Supplied passage:
────────────────

Ice-cooled air for a cool night’s sleep
Issue 108: May/June 2016
Some nights in mid-summer it’s just too hot to sleep on the boat. Even with the companionway and all the ports and hatches open, very little air is moving. And, if you anchored in the wrong place, there are lots of mosquitoes.
I solved these problems with a way to cool the air for about $40, if all the parts are brand-new. A lot of the stuff you need for this project, however, may already be in your workshop. My air cooler is not elegant, the air is still humid, but it works. It can’t be called an air conditioner because AC dehumidifies the air as part of the conditioning process. I call my alternative a cabin cooler.
The main component is an ice chest. The larger it is, the more ice it can hold and the longer it will cool the air. I chose a 25-quart Igloo cooler ($23 at Walmart). It’s small enough to be easily portable and conveniently fits several spots in the cabin of my 28-foot Catalina from where it can blow cool air into the forward berth.

────────────────

Source data:
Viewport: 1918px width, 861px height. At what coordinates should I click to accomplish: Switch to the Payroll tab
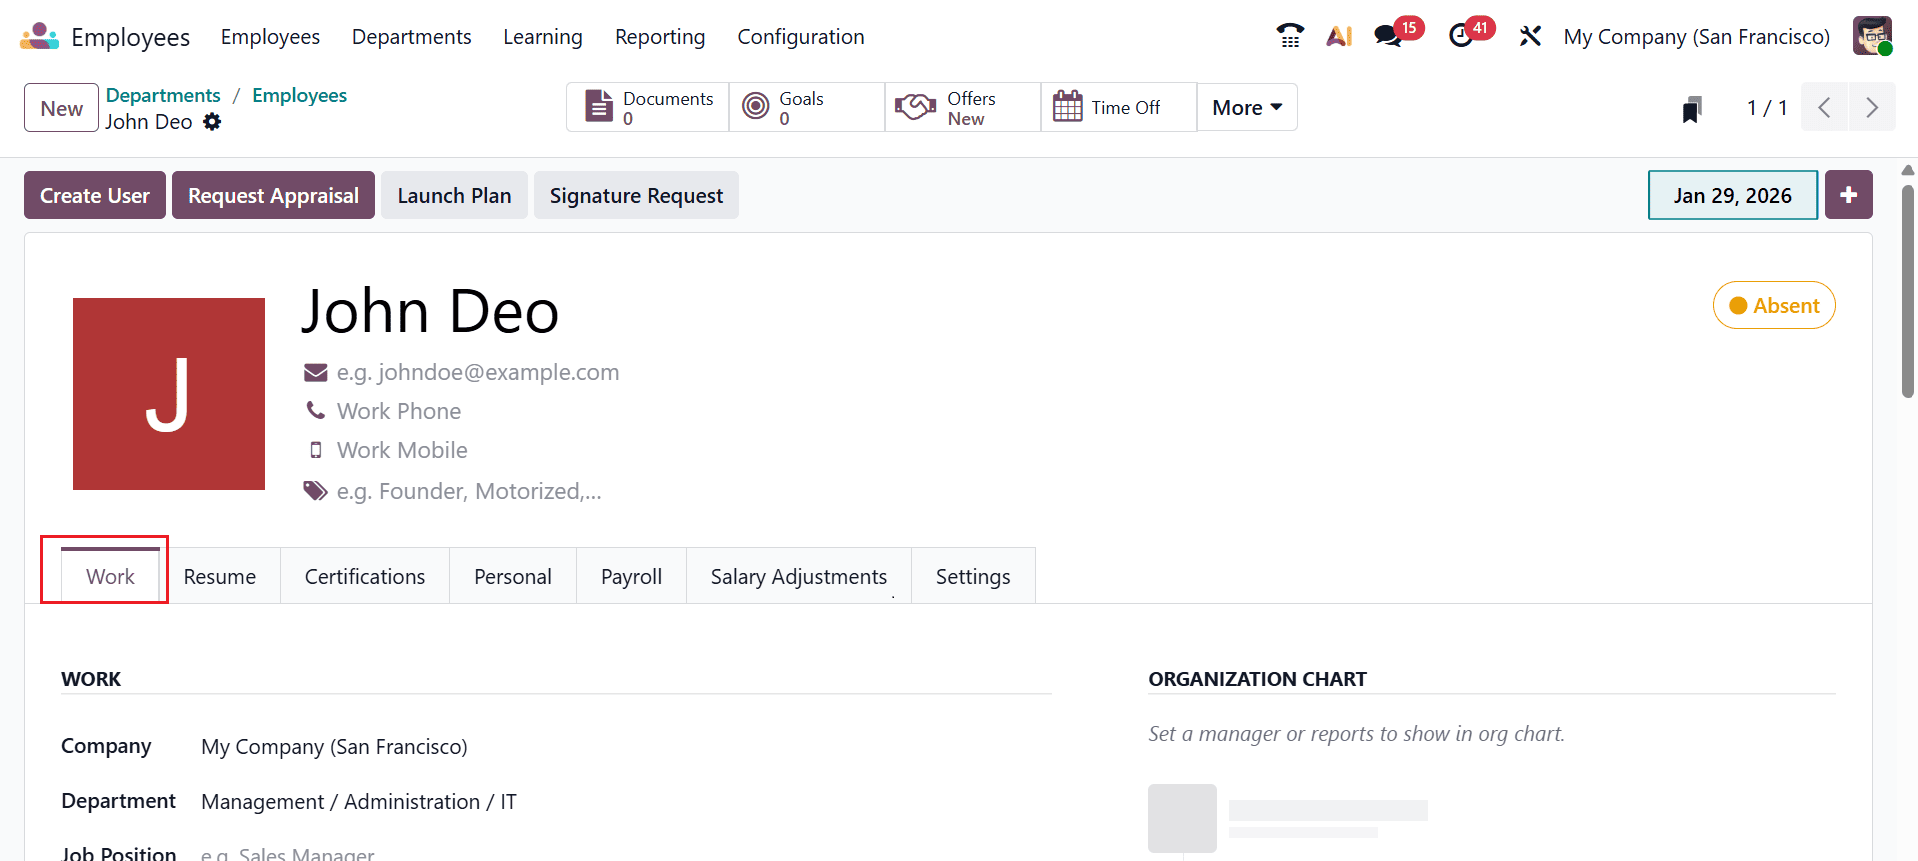point(631,577)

────────────────

Work to do:
#1 According to the cabin cooler text, why can't the device be called an air conditioner? Answer in one to three sentences.
#2 Resume the cabin cooler text from the point where it stops.
The lines have no part in this work.

Answers for the exercise:
#1 An air conditioner dehumidifies the air as part of the conditioning process. This device cools the air but leaves it humid, so the writer calls it a cabin cooler instead.

#2
A key reason for choosing this ice chest was that its lid hinges can be easily removed. With the lid in place, there are no holes in the ice chest itself and containers of ice stay frozen solid until I’m ready to use the air cooler. At bedtime I replace the lid with a StarBoard panel that incorporates my modifications.
I took the chest to the store’s housewares section to select containers to fill with water that will be frozen. Two square, 16-cup (1-gallon) food containers fit inside the chest very nicely while leaving room for air to flow all around them. They are an ideal size to place in a home freezer. I also bought smaller 3-inch-high containers that can be placed on top of the larger containers to increase the amount of ice and extend the cooling time.
You could use blocks of ice in the ice chest, but the melted water might slosh around and damage the fan. I use a water and alcohol solution in the plastic food containers. Because it melts at a lower temperature, the melted solution is colder than it would be with plain water ice. This may be an illusion, but air blown over a cold container seems to be less humid than air blown over cold water.
Fan facts
To blow air across the ice, I used a 120mm computer-case fan. The frame of the fan is 120mm square (4.72 inches). The fan blades are 4.5 inches in diameter. Virtually all case fans run on 12 volts and there are thousands to choose from. Pick one that will best balance airflow and battery drain. For computer use, quietness is a prized and pricey feature. For this project, even the noisiest fan will be barely audible.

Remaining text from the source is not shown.